(Stored items)
- - -

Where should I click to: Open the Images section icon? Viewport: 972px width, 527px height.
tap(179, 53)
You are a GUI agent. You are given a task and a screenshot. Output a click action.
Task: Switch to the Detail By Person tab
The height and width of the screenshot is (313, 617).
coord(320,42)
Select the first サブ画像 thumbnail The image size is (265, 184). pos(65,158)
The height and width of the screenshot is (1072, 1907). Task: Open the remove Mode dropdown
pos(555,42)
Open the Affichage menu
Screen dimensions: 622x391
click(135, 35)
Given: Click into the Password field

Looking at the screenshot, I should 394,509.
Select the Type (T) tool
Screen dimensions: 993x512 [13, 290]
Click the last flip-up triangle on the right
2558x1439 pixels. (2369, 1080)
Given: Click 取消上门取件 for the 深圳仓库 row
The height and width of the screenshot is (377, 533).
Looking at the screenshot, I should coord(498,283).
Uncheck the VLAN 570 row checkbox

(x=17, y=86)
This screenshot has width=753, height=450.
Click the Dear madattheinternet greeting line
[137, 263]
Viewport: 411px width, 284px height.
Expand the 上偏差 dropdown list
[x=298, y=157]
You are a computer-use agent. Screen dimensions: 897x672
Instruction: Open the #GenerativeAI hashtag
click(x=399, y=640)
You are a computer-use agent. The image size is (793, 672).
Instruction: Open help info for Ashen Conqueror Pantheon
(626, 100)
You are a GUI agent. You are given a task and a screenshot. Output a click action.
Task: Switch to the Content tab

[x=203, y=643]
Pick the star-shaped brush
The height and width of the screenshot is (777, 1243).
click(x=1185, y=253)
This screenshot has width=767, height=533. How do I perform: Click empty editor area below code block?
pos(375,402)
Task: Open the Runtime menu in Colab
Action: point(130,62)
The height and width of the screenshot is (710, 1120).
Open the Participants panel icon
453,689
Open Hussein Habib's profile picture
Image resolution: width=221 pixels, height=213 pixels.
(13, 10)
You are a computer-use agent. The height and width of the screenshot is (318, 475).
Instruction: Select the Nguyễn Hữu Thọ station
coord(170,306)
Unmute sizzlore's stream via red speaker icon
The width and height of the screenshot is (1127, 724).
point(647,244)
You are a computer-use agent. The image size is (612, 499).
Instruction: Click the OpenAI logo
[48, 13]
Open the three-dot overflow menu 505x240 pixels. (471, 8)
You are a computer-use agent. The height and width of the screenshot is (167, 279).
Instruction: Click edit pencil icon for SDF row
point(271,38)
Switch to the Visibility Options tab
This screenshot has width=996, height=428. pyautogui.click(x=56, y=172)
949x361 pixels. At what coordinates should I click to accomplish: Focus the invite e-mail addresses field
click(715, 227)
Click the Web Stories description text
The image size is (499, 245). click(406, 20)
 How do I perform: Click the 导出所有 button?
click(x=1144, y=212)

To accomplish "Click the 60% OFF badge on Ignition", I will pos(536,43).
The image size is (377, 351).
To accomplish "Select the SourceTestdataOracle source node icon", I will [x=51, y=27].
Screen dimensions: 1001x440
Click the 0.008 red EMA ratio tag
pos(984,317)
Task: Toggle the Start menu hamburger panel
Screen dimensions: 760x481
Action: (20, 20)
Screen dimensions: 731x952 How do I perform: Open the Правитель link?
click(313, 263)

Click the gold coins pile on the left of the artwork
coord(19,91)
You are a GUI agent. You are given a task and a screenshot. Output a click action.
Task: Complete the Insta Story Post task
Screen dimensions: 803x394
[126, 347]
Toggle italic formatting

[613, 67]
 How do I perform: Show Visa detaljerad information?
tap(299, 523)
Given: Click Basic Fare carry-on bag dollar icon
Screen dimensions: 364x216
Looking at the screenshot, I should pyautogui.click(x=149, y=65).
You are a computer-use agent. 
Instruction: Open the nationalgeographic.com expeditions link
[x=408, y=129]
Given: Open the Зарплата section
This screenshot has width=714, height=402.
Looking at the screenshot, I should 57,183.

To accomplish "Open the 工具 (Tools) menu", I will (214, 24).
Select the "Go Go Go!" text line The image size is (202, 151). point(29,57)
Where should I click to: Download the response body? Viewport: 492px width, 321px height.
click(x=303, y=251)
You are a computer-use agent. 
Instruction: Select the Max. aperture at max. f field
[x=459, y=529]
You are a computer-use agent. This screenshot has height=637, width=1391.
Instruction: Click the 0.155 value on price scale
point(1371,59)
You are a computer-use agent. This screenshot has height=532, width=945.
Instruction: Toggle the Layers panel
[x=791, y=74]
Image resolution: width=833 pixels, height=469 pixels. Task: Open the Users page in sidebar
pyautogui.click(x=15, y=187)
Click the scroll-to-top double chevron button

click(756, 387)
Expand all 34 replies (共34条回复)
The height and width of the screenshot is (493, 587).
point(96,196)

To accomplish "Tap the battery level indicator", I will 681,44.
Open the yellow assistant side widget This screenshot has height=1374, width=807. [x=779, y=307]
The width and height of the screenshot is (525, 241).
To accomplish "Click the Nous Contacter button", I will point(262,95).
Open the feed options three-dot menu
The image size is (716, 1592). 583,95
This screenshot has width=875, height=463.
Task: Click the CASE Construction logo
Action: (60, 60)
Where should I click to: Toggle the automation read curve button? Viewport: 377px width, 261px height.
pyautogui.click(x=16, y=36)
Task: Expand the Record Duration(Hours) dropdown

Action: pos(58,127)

- - -

__To do__
Could you set out the stored items as a numbered list, one line per entry, leaving out any blank lines?

__Response for this exercise__
1. Where should I click to: Open the Images section icon? Viewport: 972px width, 527px height.
2. tap(179, 53)
3. You are a GUI agent. You are given a task and a screenshot. Output a click action.
4. Task: Switch to the Detail By Person tab
5. The height and width of the screenshot is (313, 617).
6. coord(320,42)
7. Select the first サブ画像 thumbnail The image size is (265, 184). pos(65,158)
8. The height and width of the screenshot is (1072, 1907). Task: Open the remove Mode dropdown
9. pos(555,42)
10. Open the Affichage menu
11. Screen dimensions: 622x391
12. click(135, 35)
13. Given: Click into the Password field
14. Looking at the screenshot, I should 394,509.
15. Select the Type (T) tool
16. Screen dimensions: 993x512 [13, 290]
17. Click the last flip-up triangle on the right
18. 2558x1439 pixels. (2369, 1080)
19. Given: Click 取消上门取件 for the 深圳仓库 row
20. The height and width of the screenshot is (377, 533).
21. Looking at the screenshot, I should coord(498,283).
22. Uncheck the VLAN 570 row checkbox
23. (x=17, y=86)
24. This screenshot has width=753, height=450.
25. Click the Dear madattheinternet greeting line
26. [137, 263]
27. Viewport: 411px width, 284px height.
28. Expand the 上偏差 dropdown list
29. [x=298, y=157]
30. You are a computer-use agent. Screen dimensions: 897x672
31. Instruction: Open the #GenerativeAI hashtag
32. click(x=399, y=640)
33. You are a computer-use agent. The image size is (793, 672).
34. Instruction: Open help info for Ashen Conqueror Pantheon
35. (626, 100)
36. You are a GUI agent. You are given a task and a screenshot. Output a click action.
37. Task: Switch to the Content tab
38. [x=203, y=643]
39. Pick the star-shaped brush
40. The height and width of the screenshot is (777, 1243).
41. click(x=1185, y=253)
42. This screenshot has width=767, height=533. How do I perform: Click empty editor area below code block?
43. pos(375,402)
44. Task: Open the Runtime menu in Colab
45. Action: point(130,62)
46. The height and width of the screenshot is (710, 1120).
47. Open the Participants panel icon
48. 453,689
49. Open Hussein Habib's profile picture
50. Image resolution: width=221 pixels, height=213 pixels.
51. (13, 10)
52. You are a computer-use agent. The height and width of the screenshot is (318, 475).
53. Instruction: Select the Nguyễn Hữu Thọ station
54. coord(170,306)
55. Unmute sizzlore's stream via red speaker icon
56. The width and height of the screenshot is (1127, 724).
57. point(647,244)
58. You are a computer-use agent. The image size is (612, 499).
59. Instruction: Click the OpenAI logo
60. [48, 13]
61. Open the three-dot overflow menu 505x240 pixels. (471, 8)
62. You are a computer-use agent. The height and width of the screenshot is (167, 279).
63. Instruction: Click edit pencil icon for SDF row
64. point(271,38)
65. Switch to the Visibility Options tab
66. This screenshot has width=996, height=428. pyautogui.click(x=56, y=172)
67. 949x361 pixels. At what coordinates should I click to accomplish: Focus the invite e-mail addresses field
68. click(715, 227)
69. Click the Web Stories description text
70. The image size is (499, 245). click(406, 20)
71.  How do I perform: Click the 导出所有 button?
72. click(x=1144, y=212)
73. To accomplish "Click the 60% OFF badge on Ignition", I will pos(536,43).
74. The image size is (377, 351).
75. To accomplish "Select the SourceTestdataOracle source node icon", I will [x=51, y=27].
76. Screen dimensions: 1001x440
77. Click the 0.008 red EMA ratio tag
78. pos(984,317)
79. Task: Toggle the Start menu hamburger panel
80. Screen dimensions: 760x481
81. Action: (20, 20)
82. Screen dimensions: 731x952 How do I perform: Open the Правитель link?
83. click(313, 263)
84. Click the gold coins pile on the left of the artwork
85. coord(19,91)
86. You are a GUI agent. You are given a task and a screenshot. Output a click action.
87. Task: Complete the Insta Story Post task
88. Screen dimensions: 803x394
89. [126, 347]
90. Toggle italic formatting
91. [613, 67]
92.  How do I perform: Show Visa detaljerad information?
93. tap(299, 523)
94. Given: Click Basic Fare carry-on bag dollar icon
95. Screen dimensions: 364x216
96. Looking at the screenshot, I should pyautogui.click(x=149, y=65).
97. You are a computer-use agent. 
98. Instruction: Open the nationalgeographic.com expeditions link
99. [x=408, y=129]
100. Given: Open the Зарплата section
101. This screenshot has width=714, height=402.
102. Looking at the screenshot, I should 57,183.
103. To accomplish "Open the 工具 (Tools) menu", I will (214, 24).
104. Select the "Go Go Go!" text line The image size is (202, 151). point(29,57)
105. Where should I click to: Download the response body? Viewport: 492px width, 321px height.
106. click(x=303, y=251)
107. You are a computer-use agent. 
108. Instruction: Select the Max. aperture at max. f field
109. [x=459, y=529]
110. You are a computer-use agent. This screenshot has height=637, width=1391.
111. Instruction: Click the 0.155 value on price scale
112. point(1371,59)
113. You are a computer-use agent. This screenshot has height=532, width=945.
114. Instruction: Toggle the Layers panel
115. [x=791, y=74]
116. Image resolution: width=833 pixels, height=469 pixels. Task: Open the Users page in sidebar
117. pyautogui.click(x=15, y=187)
118. Click the scroll-to-top double chevron button
119. click(756, 387)
120. Expand all 34 replies (共34条回复)
121. The height and width of the screenshot is (493, 587).
122. point(96,196)
123. To accomplish "Tap the battery level indicator", I will 681,44.
124. Open the yellow assistant side widget This screenshot has height=1374, width=807. [x=779, y=307]
125. The width and height of the screenshot is (525, 241).
126. To accomplish "Click the Nous Contacter button", I will point(262,95).
127. Open the feed options three-dot menu
128. The image size is (716, 1592). 583,95
129. This screenshot has width=875, height=463.
130. Task: Click the CASE Construction logo
131. Action: (60, 60)
132. Where should I click to: Toggle the automation read curve button? Viewport: 377px width, 261px height.
133. pyautogui.click(x=16, y=36)
134. Task: Expand the Record Duration(Hours) dropdown
135. Action: pos(58,127)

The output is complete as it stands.